◆ Source material:

________

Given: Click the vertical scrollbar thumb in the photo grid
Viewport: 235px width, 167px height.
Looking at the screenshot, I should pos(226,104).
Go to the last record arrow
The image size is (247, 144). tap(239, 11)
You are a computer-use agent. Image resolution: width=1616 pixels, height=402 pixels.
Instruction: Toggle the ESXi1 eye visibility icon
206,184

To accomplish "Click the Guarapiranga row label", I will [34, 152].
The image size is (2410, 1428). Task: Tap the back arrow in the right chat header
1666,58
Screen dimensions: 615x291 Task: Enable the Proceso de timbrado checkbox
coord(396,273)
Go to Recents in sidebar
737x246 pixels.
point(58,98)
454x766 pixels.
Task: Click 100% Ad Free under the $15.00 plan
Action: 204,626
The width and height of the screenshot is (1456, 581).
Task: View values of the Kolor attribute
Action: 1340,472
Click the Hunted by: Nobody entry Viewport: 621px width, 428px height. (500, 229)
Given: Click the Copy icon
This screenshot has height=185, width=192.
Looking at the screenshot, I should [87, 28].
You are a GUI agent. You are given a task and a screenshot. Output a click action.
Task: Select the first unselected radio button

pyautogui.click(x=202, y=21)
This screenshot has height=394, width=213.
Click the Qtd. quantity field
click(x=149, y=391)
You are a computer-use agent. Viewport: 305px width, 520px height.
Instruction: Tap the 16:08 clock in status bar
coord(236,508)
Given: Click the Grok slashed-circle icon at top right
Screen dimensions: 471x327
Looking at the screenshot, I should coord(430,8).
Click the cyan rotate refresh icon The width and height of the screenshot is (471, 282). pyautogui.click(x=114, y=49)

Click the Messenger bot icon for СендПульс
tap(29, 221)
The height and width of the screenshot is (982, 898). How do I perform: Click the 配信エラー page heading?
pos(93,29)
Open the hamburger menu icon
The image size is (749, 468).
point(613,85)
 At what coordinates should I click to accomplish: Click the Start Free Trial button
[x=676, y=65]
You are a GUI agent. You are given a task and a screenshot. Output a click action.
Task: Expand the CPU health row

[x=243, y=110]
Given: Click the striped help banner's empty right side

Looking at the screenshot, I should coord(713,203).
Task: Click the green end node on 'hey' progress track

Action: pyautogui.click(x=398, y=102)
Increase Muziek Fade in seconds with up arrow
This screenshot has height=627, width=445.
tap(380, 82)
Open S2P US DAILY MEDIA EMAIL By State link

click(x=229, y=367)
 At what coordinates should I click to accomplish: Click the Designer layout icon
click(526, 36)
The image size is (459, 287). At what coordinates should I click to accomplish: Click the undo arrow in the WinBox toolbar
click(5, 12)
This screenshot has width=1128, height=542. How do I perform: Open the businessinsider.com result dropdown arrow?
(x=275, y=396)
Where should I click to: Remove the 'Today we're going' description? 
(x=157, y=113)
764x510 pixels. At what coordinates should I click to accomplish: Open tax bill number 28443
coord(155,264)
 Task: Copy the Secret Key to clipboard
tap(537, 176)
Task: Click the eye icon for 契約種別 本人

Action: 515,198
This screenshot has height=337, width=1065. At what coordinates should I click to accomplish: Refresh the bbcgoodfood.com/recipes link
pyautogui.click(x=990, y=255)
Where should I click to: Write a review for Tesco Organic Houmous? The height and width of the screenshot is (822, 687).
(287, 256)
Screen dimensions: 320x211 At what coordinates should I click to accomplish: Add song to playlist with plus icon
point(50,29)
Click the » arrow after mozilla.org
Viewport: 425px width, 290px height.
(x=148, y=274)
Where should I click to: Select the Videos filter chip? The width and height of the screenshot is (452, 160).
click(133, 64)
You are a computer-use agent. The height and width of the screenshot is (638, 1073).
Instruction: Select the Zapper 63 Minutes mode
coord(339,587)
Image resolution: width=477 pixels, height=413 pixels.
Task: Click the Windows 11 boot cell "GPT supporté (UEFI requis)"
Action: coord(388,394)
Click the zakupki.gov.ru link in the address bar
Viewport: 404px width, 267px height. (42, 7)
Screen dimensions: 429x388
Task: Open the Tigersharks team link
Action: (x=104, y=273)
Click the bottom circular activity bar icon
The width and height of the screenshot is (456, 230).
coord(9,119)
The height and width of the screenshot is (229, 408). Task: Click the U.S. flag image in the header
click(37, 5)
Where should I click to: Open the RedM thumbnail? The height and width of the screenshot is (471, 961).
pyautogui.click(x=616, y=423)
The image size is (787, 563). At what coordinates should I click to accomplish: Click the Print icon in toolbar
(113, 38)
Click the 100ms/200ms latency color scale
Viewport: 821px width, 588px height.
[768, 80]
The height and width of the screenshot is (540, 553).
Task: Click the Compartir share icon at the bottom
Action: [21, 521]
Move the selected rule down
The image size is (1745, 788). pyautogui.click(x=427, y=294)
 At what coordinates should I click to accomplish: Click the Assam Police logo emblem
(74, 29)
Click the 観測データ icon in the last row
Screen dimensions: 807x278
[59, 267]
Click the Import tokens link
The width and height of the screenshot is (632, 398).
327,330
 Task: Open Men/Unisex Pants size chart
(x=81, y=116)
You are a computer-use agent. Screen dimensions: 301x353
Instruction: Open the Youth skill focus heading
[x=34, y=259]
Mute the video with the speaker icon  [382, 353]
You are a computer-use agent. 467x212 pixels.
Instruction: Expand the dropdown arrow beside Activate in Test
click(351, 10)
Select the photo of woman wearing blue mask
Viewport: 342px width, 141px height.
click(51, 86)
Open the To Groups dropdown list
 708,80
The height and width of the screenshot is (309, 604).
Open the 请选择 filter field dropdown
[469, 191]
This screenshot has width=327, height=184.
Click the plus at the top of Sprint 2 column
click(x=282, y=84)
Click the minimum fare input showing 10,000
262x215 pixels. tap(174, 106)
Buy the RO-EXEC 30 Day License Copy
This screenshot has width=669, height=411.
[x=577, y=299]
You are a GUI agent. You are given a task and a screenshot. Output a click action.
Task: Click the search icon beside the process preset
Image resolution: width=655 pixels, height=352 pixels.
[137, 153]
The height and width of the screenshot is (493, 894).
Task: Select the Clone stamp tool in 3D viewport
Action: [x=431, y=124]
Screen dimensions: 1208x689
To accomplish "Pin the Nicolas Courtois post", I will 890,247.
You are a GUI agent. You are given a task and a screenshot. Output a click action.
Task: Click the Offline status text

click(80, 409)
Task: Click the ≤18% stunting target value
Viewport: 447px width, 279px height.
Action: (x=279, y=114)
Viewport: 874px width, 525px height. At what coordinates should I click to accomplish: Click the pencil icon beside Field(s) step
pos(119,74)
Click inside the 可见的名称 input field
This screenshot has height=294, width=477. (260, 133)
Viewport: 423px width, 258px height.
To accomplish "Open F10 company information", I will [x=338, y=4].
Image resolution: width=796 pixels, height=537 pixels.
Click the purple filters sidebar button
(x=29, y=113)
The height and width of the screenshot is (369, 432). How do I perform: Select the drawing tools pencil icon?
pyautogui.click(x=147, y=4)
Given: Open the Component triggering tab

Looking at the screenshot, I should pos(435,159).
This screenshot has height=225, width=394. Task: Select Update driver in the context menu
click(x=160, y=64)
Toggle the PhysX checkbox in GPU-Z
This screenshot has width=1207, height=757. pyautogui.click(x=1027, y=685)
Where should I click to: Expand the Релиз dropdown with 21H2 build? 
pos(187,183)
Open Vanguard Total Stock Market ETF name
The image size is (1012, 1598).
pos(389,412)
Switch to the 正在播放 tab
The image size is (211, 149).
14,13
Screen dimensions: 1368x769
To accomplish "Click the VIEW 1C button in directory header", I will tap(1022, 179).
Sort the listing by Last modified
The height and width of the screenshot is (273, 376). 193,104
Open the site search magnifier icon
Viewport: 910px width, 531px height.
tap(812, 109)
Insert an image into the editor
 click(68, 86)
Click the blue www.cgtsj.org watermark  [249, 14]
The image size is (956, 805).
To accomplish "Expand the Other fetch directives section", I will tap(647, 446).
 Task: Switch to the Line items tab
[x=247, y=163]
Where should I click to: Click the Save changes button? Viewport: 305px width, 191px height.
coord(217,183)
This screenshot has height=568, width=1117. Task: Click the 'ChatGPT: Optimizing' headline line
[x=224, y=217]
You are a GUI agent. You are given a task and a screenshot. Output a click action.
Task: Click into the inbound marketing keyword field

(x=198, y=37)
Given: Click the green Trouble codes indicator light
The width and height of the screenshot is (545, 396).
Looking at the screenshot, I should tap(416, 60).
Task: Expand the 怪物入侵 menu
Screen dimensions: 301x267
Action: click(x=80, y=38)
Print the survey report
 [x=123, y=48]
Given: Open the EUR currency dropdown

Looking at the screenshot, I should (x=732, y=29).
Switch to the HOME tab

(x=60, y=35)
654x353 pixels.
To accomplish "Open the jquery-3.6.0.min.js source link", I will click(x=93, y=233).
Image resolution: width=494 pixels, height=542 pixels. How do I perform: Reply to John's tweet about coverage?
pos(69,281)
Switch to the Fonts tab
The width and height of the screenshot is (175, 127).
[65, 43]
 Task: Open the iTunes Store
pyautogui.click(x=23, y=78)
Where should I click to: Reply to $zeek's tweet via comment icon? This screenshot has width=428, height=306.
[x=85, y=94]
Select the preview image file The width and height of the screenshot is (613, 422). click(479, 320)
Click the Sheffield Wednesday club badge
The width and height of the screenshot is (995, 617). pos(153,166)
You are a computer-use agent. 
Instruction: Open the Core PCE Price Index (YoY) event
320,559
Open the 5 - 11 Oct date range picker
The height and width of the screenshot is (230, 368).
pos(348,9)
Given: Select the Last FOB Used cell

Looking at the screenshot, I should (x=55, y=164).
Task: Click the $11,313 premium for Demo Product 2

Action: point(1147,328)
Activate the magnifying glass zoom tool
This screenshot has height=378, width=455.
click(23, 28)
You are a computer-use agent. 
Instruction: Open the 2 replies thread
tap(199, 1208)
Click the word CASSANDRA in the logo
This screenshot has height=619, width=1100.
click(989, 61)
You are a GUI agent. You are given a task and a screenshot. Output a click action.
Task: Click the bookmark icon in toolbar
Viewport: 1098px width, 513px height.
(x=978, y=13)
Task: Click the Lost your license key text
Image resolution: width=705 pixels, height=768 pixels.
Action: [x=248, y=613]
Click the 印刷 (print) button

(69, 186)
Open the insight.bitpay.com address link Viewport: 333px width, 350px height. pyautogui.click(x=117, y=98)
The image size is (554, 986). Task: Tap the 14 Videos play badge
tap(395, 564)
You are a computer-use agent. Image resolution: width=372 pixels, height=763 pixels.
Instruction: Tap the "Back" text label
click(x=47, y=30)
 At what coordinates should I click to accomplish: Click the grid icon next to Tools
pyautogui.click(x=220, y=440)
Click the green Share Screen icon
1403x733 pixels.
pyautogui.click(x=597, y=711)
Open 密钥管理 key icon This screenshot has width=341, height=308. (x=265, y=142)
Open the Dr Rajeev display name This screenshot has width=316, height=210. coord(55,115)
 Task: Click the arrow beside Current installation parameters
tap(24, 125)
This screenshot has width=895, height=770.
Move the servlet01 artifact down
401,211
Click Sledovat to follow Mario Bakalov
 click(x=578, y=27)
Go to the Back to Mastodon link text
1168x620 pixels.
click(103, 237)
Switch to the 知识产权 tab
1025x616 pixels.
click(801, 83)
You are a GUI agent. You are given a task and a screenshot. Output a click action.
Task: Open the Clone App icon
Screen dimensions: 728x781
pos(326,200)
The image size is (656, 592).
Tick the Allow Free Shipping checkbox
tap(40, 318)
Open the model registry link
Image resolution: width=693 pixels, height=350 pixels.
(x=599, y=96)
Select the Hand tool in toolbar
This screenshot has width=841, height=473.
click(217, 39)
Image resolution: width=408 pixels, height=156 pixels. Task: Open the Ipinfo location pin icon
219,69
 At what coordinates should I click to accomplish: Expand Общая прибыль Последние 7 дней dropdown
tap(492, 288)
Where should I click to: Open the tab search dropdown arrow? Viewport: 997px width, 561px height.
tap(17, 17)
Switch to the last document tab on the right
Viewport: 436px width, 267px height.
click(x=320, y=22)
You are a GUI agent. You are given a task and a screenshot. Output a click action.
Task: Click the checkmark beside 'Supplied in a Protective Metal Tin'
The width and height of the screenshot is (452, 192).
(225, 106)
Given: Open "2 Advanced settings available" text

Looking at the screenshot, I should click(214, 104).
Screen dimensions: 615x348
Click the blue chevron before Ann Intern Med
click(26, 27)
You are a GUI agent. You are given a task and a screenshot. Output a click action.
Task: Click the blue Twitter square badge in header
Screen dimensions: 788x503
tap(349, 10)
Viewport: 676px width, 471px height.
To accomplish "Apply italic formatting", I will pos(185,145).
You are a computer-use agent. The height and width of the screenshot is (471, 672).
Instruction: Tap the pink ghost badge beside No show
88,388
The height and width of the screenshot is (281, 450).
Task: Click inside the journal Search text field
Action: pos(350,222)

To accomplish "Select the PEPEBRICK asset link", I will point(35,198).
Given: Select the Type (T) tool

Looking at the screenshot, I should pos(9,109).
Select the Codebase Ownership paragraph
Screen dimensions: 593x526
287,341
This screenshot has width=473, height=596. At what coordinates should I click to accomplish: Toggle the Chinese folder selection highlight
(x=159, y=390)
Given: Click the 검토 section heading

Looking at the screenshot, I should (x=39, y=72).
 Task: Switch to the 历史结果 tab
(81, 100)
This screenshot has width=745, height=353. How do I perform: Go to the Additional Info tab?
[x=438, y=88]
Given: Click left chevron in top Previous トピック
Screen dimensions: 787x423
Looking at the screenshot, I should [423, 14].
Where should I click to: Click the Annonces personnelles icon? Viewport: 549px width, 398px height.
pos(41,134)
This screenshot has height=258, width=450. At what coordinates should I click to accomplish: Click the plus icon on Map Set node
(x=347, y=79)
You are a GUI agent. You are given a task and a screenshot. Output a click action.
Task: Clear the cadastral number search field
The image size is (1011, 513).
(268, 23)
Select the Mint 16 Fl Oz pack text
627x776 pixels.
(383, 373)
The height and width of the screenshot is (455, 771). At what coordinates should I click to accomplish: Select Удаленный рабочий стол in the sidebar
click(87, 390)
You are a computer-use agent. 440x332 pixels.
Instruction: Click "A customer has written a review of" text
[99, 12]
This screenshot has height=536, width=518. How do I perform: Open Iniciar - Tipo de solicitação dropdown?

________

◆ What you have to do: Set down, from the entries above, exactly the lines from the one with "Viewport: 874px width, 525px" up to and including the one with "Viewport: 423px width, 258px height.", and no other lines.

◆ Exercise response:
Viewport: 874px width, 525px height. At what coordinates should I click to accomplish: Click the pencil icon beside Field(s) step
pos(119,74)
Click inside the 可见的名称 input field
This screenshot has height=294, width=477. (260, 133)
Viewport: 423px width, 258px height.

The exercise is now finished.